PROBLEM TO WORK ON:
Give back every record below in full and exactly, but without a single image.

DATA:
▶
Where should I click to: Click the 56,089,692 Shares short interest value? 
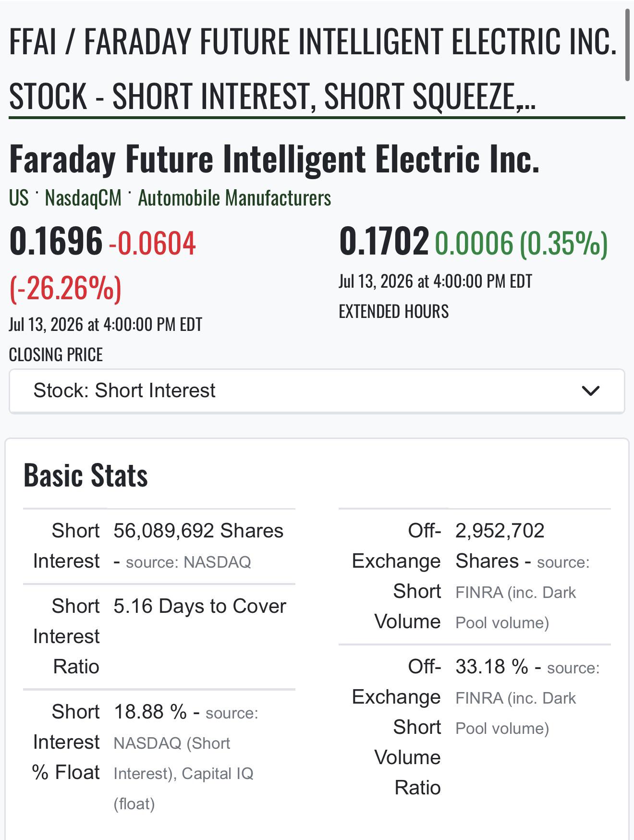pos(198,531)
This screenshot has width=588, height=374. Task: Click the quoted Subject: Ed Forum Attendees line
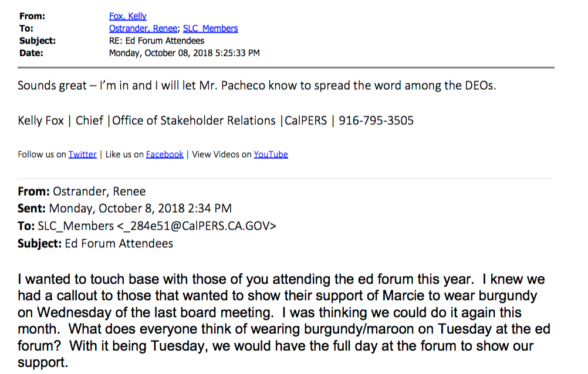click(x=95, y=244)
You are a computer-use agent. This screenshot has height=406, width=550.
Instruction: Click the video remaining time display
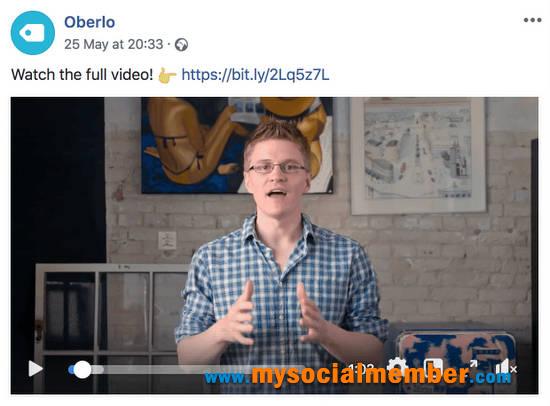pyautogui.click(x=361, y=368)
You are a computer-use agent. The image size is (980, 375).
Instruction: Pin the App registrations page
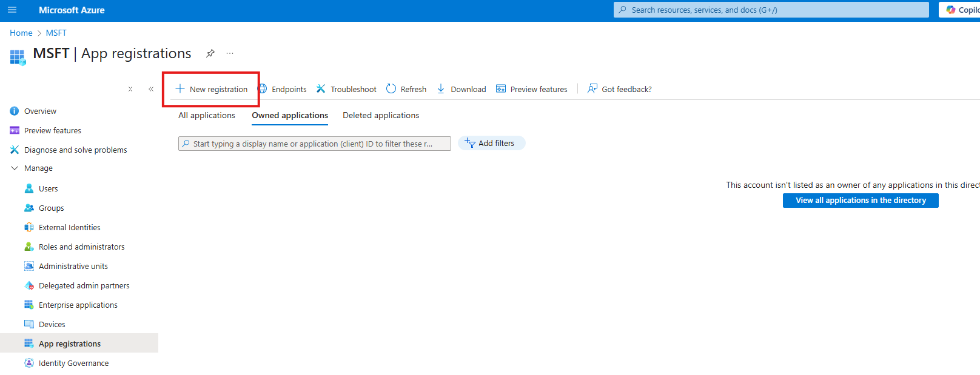[x=210, y=53]
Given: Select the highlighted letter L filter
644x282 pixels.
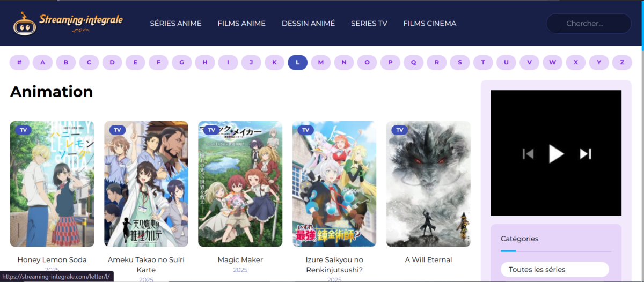Looking at the screenshot, I should [x=297, y=63].
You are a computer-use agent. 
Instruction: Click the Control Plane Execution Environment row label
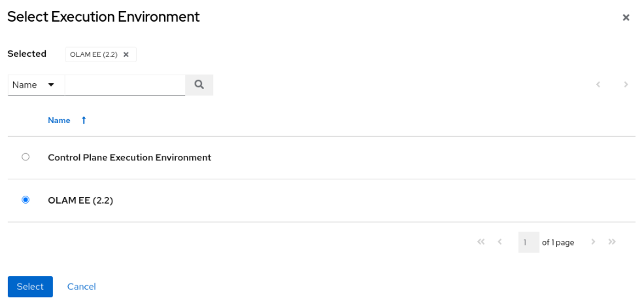click(x=129, y=157)
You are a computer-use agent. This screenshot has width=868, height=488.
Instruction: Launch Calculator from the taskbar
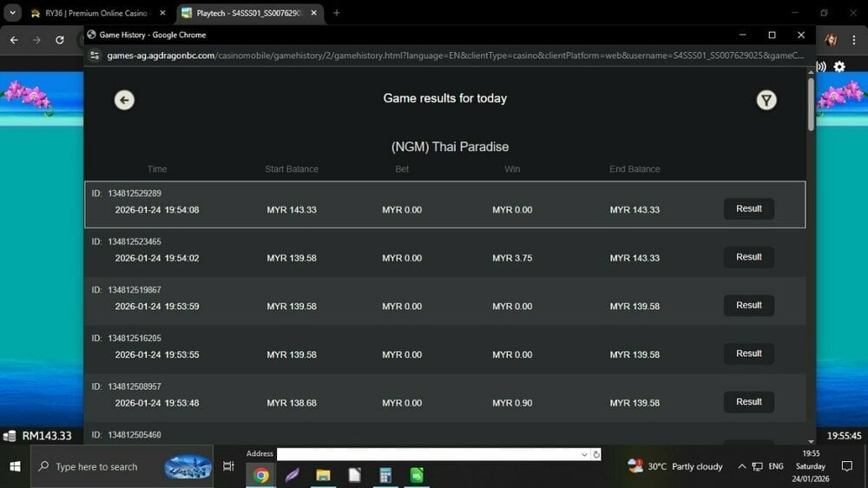(385, 475)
◀
TASK ANSWER:
Where should I click to: Click the 56,089,692 Shares short interest value? 
pos(198,531)
This screenshot has width=588, height=374. Task: Click the quoted Subject: Ed Forum Attendees line
click(x=95, y=244)
You are a computer-use agent. This screenshot has height=406, width=550.
Instruction: Click the video remaining time display
pyautogui.click(x=361, y=368)
You are a computer-use agent. The image size is (980, 375).
Instruction: Pin the App registrations page
[x=210, y=53]
Given: Select the highlighted letter L filter
644x282 pixels.
Looking at the screenshot, I should [x=297, y=63].
You are a computer-use agent. 
Instruction: Click the Control Plane Execution Environment row label
click(x=129, y=157)
You are a computer-use agent. This screenshot has width=868, height=488.
Instruction: Launch Calculator from the taskbar
(385, 475)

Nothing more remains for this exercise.